What I am suggesting is a kernel syscall suite that will allow a simple
userspace application to invoke a conversion between filesystems on an
unmounted filesystem.  The idea is that instead of maintaining the tool,
you (sorry I keep wanting to say "we" for no reason, so excuse me if I do)
simply code this and then maintain the kernel as usual, almost forgetting
about the tool because it changes with the kernel.

The first thing that has to happen is that the kernel filesystem drivers must
be altered to allow the filesystems to draw out the meta-data and group it
with the data, transmit it to the conversion functions, and have this data given
to them to be rewritten.  This will require a quick pre-pass of each individual
inode and a comparison to decide if the converted filesystem will actually
fit on disk; ext3 being converted to ext3 with a larger block size will FAIL if
the conversion causes the data to be bigger than the media.

The second thing that must happen is a syscall has to be added that allows
for conversion to be invoked.  Simple.  Preferably these functions would fork
from the kernel in a new thread or process and work in userspace, to avoid
locking the kernel as they execute and lagging the userspace by making the
kernel eat massive resources.

The last thing is that a user-space program to invoke these syscalls has to be
coded.

Here is a suggested roadmap, with excessive detail:

1) Create a method for storing meta-data for each file/directory on a filesystem
which is being slowly destroyed.  The data structures have to house everything
including the data that goes into the inode tables and all meta-data about the
inode, plus the data for the file/directory itself.  It MUST be object oriented,
because some meta-data will not transfer from one filesystem to another.  Each
unit should, possibly MUST, be compressed, since it MAY be larger than the
original input and also because it likely will have to be stored in the space of the
original data, unless the data is slowly shifted down the filesystem.  It is
preferable to make this datasystem fault tolerant, so that if it goes down, the
conversion can be continued without damage.  It should be possible to plan a
conversion on umount, so that the root filesystem may be converted at shutdown.
  - Object oriented:  Store meta-data that may not be recognized by the new
    filesystem
  - Journalized:  Don't break!
  - Compress data unit:  Don't get bigger than input.  Option is per-unit (compressed
    files get bigger when compressed!)
  - Store data that is needed to resume the conversion at any time: There may be
    a collossal system crash during conversion!
  - Differentiate between each filesystem structure and the datasystem used during
    conversion:  Must be able to disassemble one filesystem and reassemble it to
    another WITHOUT getting lost!
  - ... I had another important thing I forgot for now.  You guys are smart and there's
    more of you than me.  You figure it out.

2) Write this datastructure into the filesystems section of the kernel.

3) Rewrite the filesystem drivers in the kernel to be able to communicate with
the filesystem conversion datastructure code.  This will allow the slow systematic
destruction of the filesystem in place and at the same time the slow systematic
creation of the new filesystem for EVERY filesystem [with write support?] in the
kernel.

4) Impliment a syscall to initiate this process.  The functions should be run in
userspace if it is possible to fork execution out of the kernel and into userspace.
These syscalls include the checks to make sure the filesystem is not mounted.

5) Impliment a userspace program to call these functions.  It is slave to syscalls;
it does NOT do the checks itself.

6) Revisit steps 1 through 5 as needed until the process works properly.

7) Continue on to recode kernel VFS to allow the conversion to take place on a
running filesystem, and to allow that filesystem to be mounted even if the
conversion was forcibly stopped.  This will allow a smoother conversion of the
root filesystem and allow the user to keep running during conversion of the root
filesystem, although with likely a massive latencey issue.

I believe this is the best method of dealing with the problem of filesystem
conversion.
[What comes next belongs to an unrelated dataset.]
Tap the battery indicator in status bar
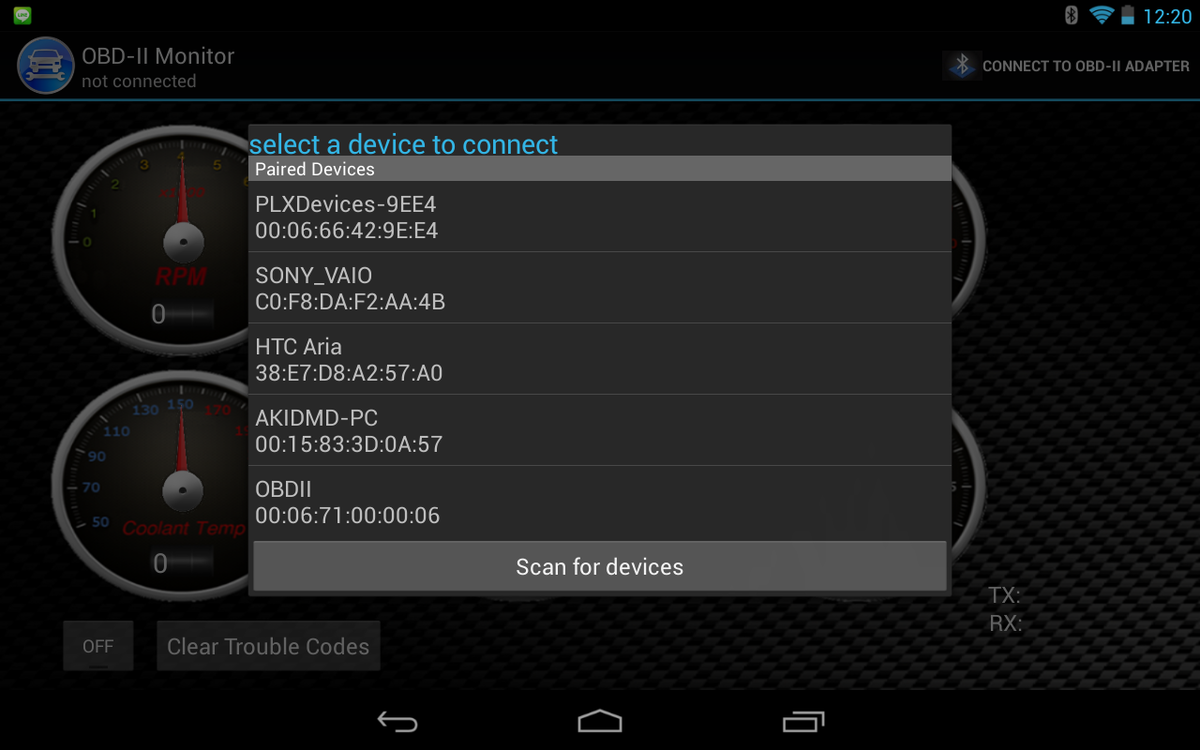Viewport: 1200px width, 750px height. click(x=1128, y=15)
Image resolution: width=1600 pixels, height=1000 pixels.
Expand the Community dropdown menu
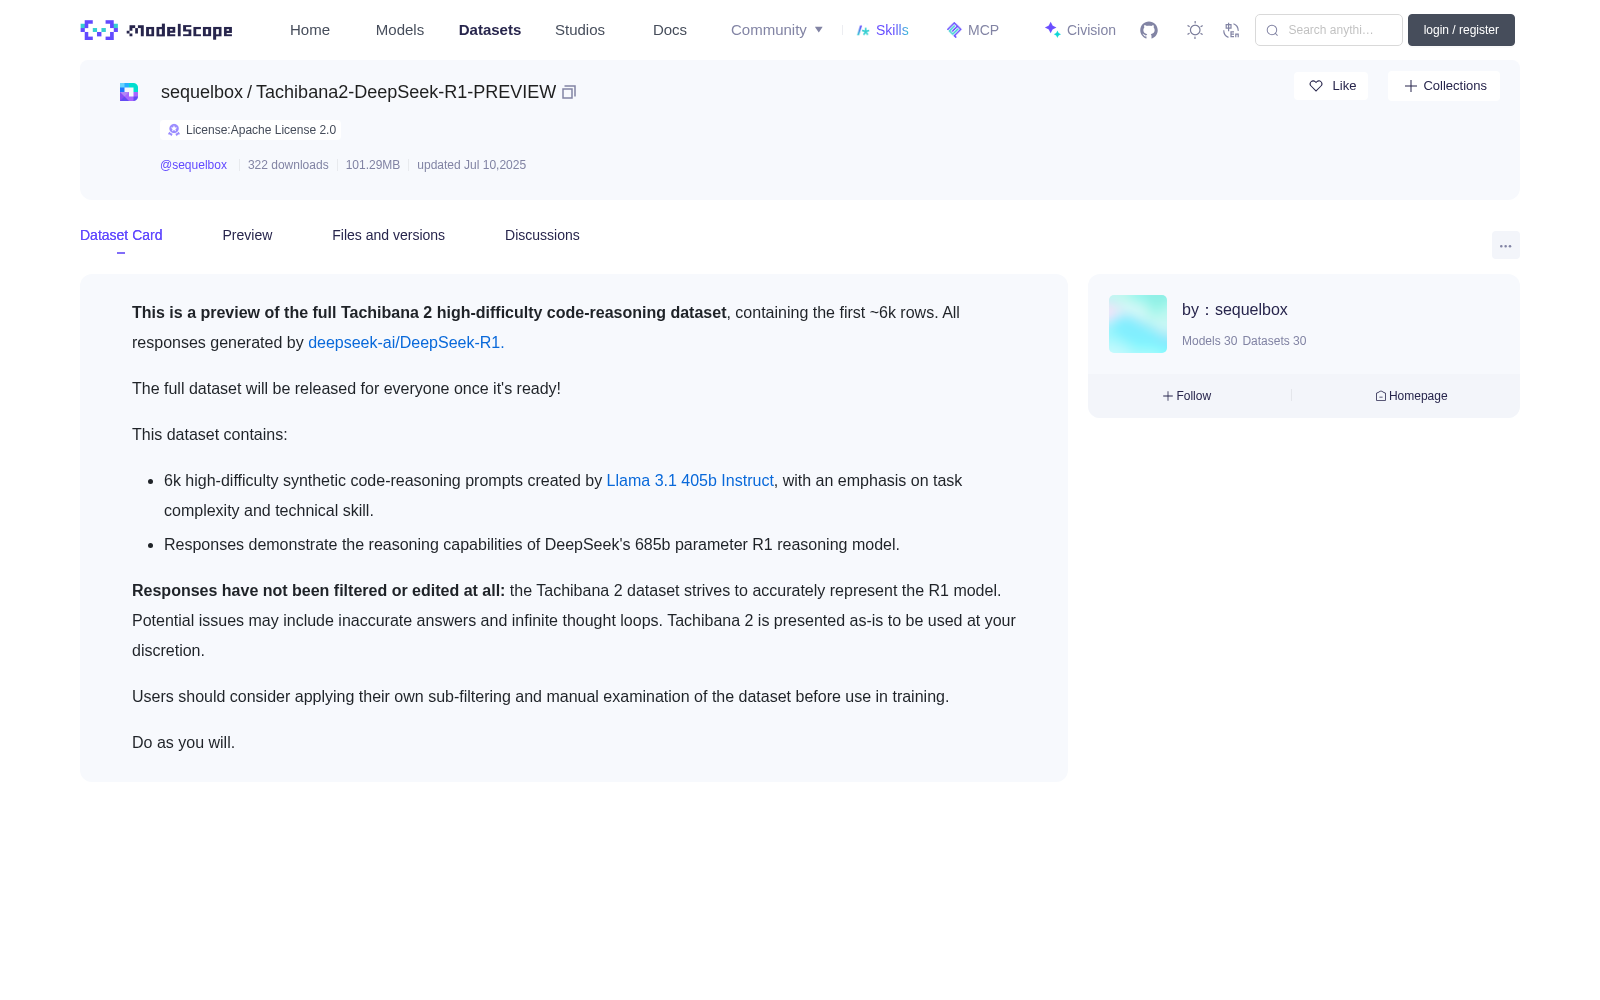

Current methods include making a new, empty filesystem and
copying over all files as root with a 'umask 000' command first.  Future methods
excluding this one may include a userspace program with understanding of
multiple filesystems, or a userspace program that understands kernel modules.
These have the following flaws:

 - Copying the files requires a large amount of disk space to create a new
    partition and place the new filesystem on it.  Also, it alters the entire
    partition layout and forces the user to either ping-pong between partitions
    or rewrite his /etc/fstab and possibly his root= parameter in his kernel command
    line.
 - A userspace program with filesystems coded in will require constant matinence
    as new filesystems are created and old filesystems are maintained.  The
    constant development of filesystems such as ext2/3 (i.e. 2.0 doesn't understand
    the extra features in the version of ext2 that 2.2 has) and reiserfs causes this
    to require the rewriting of code in the userspace program, which is redundant
    because the filesystem has already been implimented in an incompatible
    manner in the kernel itself.
 - A userspace program using kernel modules will be more prone to bugs, as it has
    to simultaneously grok all version of kernel modules.  The structure of kernel
    modules changes as time goes on.  The program will grow and grow, or lose the
    ability to communicate with older kernel versions.  It has the advantage that it
    may be written to also grok older kernel modules; however, the entire
    infrastructure described above may be backported to older kernel versions,
    making this argument moot.

My method has the flaw that you have to get the kernel developers to agree to it.
If Linus is reading this, I'd like to at least ask that you hold back rejecting this until
the other developers have a chance to examine it (pessimistic outlook I have on
things, isn't it?).  It also has the flaw of requiring massive kernel-level work to
impliment, which in itself may render the kernel useless if not done quite right.
These changes to the filesystem drivers should not affect the filesystem drivers
until the kernel explicitely calls them to do the conversions (and when the option
is enabled in the make {menu | x}config).  It is flawed also in that it requires
massive CPU and possibly memory; but that is expected of any conversion of
filesystems.

Well, tell me what you think.  This is where my thinking ends.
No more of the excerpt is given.